Oppure no. Ci sono tre ragioni, scrive l’Economist, che fanno pensare che l’obiettivo dei leader europei – riuscire a far sì che la Grecia possa pagare i propri debiti – sia semplicemente irraggiungibile. Primo. Le misure adottate per evitare una crisi dell’euro stanno generando crisi ancora più gravi e pericolose. Migliaia di cittadini in Grecia scendono in piazza ogni giorno contro le misure di austerità, in manifestazioni che spesso e volentieri diventano violente. Il governo greco si tiene in piedi col nastro adesivo: l’opposizione non voterà le misure di austerità e alcuni deputati di maggioranza sono ancora indecisi. La Germania non impazzisce all’idea di dare alla Grecia altri soldi, e sia in Germania che in Francia e nella stessa Grecia si avvicinano le elezioni.
Secondo. I mercati sono convinti che la Grecia rimarrà insolvente. Gli investitori privati latitano. La differenza di valore tra i bond greci e quelli tedeschi è aumentata di otto punti nell’ultimo anno. Terzo. Più passa il tempo e più la paura di un contagio ad altri paesi europei aumenta, invece di diminuire. All’inizio si pensava che solo la Grecia avesse bisogno di un prestito internazionale. Poi sono arrivati Irlanda e Portogallo. Ora tremano pure Spagna e Italia.
Si parla sempre di più di un default greco come di un possibile “momento Lehman”, in riferimento al fallimento della banca Lehman Brothers che nel settembre del 2008 portò nel baratro molti altri istituti finanziari devastando l’economia mondiale.
Alternative?

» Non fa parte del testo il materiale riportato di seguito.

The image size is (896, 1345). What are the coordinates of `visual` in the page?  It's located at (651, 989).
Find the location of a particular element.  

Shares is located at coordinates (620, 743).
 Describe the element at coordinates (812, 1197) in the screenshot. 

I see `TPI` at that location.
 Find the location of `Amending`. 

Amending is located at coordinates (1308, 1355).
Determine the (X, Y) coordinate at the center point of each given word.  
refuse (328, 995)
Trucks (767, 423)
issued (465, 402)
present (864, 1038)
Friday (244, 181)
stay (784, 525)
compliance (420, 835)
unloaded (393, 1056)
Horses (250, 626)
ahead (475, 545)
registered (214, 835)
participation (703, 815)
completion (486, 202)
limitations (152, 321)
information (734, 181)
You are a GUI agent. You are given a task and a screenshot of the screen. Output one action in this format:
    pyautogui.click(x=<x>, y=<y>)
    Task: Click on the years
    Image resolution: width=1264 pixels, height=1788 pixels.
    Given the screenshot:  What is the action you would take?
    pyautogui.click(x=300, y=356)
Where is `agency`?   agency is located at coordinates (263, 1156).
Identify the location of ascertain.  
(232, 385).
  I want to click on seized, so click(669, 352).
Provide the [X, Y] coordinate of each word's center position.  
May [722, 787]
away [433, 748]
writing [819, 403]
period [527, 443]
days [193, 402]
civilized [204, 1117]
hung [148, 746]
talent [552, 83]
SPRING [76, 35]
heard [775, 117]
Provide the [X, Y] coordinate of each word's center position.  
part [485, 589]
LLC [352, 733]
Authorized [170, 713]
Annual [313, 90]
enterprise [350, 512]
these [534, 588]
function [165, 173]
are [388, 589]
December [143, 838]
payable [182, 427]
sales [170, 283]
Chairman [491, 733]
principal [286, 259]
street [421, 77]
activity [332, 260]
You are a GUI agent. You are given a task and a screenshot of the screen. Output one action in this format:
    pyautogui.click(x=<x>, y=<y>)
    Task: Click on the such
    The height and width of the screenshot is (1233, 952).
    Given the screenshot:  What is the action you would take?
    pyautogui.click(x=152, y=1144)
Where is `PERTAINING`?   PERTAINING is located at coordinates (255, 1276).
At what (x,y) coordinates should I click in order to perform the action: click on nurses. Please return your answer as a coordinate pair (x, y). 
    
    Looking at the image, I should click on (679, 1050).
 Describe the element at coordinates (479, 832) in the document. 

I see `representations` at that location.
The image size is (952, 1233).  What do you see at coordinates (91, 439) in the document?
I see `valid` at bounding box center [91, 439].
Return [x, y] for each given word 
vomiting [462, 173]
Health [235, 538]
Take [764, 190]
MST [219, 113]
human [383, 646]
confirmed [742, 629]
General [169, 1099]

C’è quella proposta soprattutto dalla destra e dai partiti euroscettici: lasciare che la Grecia fallisca, abbandoni l’Euro, ripristini la Dracma e faccia quindi qualcosa di simile a quanto ha fatto l’Argentina nel 2001. Non funzionerà, dice l’Economist. Alcune banche falliranno, l’inflazione decollerà insieme ai prezzi delle importazioni. I vantaggi della moneta debole sarebbero pochi, visto che le esportazioni incidono per una minima parte sul prodotto interno lordo greco. Inoltre, la rottura dell’eurozona metterebbe ulteriore pressione sui paesi in bilico: se la Grecia lascia l’Euro, perché non potrebbero farlo Irlanda, Portogallo, Spagna o Italia?
Rimane una sola strada, scrive l’Economist. “Una ordinata ristrutturazione del debito greco, che dimezzi il suo valore intorno all’80 per cento del prodotto interno lordo”. Per ristrutturazione del debito si intende una modifica, non necessariamente multilaterale, delle condizioni del denaro da ripagare: tassi di interesse, scadenze. Anche qui non mancano le controindicazioni, specie per i creditori e i contribuenti europei che hanno finanziato i prestiti alla Grecia. E anche questo non basterebbe da solo: servirebbe comunque la sorveglianza di Bruxelles, misure di austerità e qualche sostegno esterno. Ma è l’unica strada che non porti a un disastro, scrive l’Economist, visto che sia il default greco che nuovi prestiti a fondo quasi perduto rischiano concretamente di peggiorare la situazione.